Overriding the session timer
By default, your sessions (REST API, puppeteer.connect and webdriver) are governed by a timeout. This is set via your account page for the hosted service, or by specifying CONNECTION_TIMEOUT
in the docker run
command. You can, on a per-job basis, override this.
For puppeteer.connect
and REST API's, simply specify a ?timeout
query-string parameter, with the value being the time in milliseconds for the session to execute:
# REST API (10-second limit):
https://chrome.browserless.io?token=YOUR-API-TOKEN&timeout=10000
# puppeteer.connect URL (10-second limit):
wss://chrome.browserless.io?token=YOUR-API-TOKEN&timeout=10000
For webdriver, you must add an additional capability:
const webdriver = require('selenium-webdriver');
const chromeCapabilities = webdriver.Capabilities.chrome();
// Set the session to a 10-second limit
chromeCapabilities.set('browserless.timeout', 10000);
For other runtimes and selenium libraries be sure to consult your libraries documentation, or contact us
Other parameters
By default browserless looks for query-string parameters beginning with --
and passes them to Chrome upon boot. This means that most flags are supported even if they aren't documented. You can also see how we parse parameters by reading through our code here.

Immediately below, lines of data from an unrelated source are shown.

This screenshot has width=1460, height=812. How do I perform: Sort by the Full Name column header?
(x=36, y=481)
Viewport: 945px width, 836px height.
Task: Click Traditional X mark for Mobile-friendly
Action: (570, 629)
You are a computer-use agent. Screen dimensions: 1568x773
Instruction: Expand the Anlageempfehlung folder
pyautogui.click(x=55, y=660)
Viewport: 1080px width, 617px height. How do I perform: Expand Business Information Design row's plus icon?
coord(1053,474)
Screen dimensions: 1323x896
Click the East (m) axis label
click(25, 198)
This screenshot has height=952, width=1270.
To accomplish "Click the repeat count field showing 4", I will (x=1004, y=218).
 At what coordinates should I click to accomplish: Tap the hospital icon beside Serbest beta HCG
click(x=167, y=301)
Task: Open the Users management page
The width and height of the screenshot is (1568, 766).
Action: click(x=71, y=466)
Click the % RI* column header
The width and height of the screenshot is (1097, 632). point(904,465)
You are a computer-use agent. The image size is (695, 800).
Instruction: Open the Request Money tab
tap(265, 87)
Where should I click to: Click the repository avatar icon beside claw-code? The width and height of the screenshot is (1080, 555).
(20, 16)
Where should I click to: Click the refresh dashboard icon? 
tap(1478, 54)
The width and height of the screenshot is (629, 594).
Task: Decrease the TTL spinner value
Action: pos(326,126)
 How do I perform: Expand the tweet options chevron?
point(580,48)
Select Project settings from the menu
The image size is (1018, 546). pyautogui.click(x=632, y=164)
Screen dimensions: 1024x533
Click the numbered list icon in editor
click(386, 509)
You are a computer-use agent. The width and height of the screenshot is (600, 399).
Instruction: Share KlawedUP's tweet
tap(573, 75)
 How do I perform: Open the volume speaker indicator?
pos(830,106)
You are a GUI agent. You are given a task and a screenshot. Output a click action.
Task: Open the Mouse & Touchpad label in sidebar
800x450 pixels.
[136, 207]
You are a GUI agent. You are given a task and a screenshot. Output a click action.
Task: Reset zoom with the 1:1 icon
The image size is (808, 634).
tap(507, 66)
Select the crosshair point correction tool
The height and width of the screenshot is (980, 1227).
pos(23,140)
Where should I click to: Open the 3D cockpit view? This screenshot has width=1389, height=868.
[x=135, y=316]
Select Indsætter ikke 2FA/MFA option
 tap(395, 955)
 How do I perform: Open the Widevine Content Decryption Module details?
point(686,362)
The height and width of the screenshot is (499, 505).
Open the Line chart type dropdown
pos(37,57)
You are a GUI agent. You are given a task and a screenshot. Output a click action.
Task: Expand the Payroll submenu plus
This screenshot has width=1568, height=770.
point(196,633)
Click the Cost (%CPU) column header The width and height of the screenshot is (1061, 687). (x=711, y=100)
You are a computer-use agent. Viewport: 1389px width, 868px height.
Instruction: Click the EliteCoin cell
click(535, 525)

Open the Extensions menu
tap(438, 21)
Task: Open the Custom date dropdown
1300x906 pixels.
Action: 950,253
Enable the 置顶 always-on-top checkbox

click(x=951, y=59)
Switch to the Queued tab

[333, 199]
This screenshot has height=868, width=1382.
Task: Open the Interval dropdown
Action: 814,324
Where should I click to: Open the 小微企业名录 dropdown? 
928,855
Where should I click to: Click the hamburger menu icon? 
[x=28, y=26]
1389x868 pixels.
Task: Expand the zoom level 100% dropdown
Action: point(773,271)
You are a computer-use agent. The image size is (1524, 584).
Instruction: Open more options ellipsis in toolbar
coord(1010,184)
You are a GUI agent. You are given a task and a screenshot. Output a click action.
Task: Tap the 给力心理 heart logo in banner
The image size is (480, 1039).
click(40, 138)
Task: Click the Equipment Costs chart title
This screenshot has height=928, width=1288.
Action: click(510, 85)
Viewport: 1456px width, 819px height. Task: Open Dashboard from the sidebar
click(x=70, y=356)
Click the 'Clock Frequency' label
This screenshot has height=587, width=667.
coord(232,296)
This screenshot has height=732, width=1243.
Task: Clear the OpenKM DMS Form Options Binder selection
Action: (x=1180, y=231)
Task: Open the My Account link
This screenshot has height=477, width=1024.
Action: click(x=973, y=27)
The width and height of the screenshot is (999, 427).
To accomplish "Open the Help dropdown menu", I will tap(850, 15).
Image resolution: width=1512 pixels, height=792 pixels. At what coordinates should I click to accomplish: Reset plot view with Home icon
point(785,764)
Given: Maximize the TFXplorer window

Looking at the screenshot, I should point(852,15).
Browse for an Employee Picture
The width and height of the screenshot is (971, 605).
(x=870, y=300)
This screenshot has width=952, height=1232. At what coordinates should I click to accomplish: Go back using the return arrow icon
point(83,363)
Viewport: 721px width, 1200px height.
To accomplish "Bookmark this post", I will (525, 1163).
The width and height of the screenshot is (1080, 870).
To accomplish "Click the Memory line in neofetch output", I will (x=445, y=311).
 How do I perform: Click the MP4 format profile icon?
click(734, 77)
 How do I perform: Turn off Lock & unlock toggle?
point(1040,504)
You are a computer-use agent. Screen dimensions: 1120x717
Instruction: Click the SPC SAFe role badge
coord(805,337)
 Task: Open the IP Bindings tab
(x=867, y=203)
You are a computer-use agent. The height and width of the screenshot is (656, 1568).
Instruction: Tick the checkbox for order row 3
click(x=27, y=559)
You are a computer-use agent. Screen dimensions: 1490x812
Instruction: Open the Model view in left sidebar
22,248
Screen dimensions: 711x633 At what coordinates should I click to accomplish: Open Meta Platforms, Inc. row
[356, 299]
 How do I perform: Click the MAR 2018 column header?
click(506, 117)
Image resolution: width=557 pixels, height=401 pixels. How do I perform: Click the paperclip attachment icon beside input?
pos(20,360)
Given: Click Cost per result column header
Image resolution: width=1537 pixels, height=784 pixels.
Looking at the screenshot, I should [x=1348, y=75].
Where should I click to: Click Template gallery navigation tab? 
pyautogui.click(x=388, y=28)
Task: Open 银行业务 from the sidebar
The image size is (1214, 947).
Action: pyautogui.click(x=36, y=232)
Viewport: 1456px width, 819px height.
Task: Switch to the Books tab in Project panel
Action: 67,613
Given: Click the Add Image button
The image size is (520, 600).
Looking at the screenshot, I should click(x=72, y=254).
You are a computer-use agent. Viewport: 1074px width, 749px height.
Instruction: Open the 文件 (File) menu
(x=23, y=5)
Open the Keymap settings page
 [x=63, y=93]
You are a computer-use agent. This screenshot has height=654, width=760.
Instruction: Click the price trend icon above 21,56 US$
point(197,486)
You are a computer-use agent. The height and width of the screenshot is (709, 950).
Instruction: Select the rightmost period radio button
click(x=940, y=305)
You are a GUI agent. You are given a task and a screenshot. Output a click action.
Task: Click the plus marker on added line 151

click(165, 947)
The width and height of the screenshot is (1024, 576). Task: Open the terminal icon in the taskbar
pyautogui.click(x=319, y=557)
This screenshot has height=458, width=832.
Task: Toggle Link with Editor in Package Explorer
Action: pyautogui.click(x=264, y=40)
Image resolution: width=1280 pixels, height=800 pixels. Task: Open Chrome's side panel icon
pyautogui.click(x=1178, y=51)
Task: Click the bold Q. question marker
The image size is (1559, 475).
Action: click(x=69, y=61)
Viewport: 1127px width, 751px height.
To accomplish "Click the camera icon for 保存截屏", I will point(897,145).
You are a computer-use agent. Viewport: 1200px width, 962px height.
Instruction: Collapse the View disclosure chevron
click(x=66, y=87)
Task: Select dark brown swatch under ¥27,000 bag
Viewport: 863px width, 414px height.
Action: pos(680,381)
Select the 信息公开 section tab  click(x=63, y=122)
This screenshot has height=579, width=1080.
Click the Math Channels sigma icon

At this time, only certain flags and query-parameters are allowed for usage-based accounts and cloud unit-based, and are listed below:
- --proxy-server,
- --window-size,
- --disable-web-security,
- --enable-features,
- --disable-web-security,
- --disable-setuid-sandbox,
- --lang,
- --font-render-hinting,
- --force-color-profile,
- stealth,
- ignoreDefaultArgs,
- headless,
- token,
- blockAds,
- ignoreHTTPSErrors,
- slowMo,